▶ **WORK TO COMPLETE**
If a line of the data below holds the string "computer", copy it.

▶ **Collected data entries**

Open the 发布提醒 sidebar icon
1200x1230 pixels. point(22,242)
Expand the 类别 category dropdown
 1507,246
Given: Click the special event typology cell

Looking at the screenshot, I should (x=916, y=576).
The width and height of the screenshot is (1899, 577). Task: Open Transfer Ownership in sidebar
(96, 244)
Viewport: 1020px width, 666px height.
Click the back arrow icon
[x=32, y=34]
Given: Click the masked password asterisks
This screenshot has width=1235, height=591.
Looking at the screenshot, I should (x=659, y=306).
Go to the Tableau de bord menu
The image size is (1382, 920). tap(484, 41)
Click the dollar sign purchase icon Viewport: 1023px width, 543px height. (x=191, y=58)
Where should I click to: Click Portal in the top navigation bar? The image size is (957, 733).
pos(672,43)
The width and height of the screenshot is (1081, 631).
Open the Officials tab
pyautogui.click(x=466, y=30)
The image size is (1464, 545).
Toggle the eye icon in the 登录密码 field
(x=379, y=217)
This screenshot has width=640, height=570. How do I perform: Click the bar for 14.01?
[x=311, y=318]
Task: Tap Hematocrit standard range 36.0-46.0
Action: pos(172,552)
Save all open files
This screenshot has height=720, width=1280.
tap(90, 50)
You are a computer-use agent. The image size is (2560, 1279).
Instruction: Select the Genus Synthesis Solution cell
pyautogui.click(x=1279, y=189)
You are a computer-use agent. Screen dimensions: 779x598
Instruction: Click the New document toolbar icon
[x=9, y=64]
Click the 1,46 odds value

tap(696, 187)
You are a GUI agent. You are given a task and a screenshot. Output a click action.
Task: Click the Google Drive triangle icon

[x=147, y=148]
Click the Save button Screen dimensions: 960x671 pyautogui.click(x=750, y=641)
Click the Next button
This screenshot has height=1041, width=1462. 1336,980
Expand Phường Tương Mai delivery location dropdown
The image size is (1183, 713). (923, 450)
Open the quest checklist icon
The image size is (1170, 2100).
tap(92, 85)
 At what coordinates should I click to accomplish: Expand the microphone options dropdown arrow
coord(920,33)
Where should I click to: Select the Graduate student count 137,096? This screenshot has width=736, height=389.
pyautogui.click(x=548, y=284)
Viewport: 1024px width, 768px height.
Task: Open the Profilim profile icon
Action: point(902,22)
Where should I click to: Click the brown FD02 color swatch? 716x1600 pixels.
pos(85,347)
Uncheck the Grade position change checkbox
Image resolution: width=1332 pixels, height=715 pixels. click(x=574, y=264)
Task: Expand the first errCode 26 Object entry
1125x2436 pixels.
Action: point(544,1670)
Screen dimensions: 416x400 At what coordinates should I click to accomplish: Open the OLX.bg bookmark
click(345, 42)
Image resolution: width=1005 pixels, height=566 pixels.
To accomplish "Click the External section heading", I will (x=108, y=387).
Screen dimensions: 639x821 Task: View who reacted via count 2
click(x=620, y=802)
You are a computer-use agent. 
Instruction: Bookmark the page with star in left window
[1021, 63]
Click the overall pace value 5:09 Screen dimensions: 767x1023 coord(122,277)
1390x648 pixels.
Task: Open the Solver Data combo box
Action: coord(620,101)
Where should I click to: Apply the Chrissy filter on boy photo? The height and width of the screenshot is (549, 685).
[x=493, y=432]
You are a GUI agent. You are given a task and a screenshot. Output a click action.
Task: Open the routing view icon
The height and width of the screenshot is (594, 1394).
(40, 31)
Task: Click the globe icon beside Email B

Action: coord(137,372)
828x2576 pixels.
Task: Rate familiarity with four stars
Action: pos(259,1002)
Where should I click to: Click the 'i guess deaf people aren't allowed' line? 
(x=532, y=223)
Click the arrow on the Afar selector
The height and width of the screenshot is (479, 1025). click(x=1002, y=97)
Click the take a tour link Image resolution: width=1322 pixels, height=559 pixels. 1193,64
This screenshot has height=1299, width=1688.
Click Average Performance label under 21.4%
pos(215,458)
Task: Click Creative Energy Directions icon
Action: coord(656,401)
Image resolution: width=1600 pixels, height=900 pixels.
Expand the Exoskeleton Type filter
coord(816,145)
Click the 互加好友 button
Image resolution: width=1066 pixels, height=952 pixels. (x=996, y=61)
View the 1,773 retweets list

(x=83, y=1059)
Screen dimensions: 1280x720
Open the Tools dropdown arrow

▶ **RESULT OF THE EXERCISE**
You are a computer-use agent. The image size is (2560, 1279).
You are a computer-use agent. Screen dimensions: 779x598
You are a computer-use agent. 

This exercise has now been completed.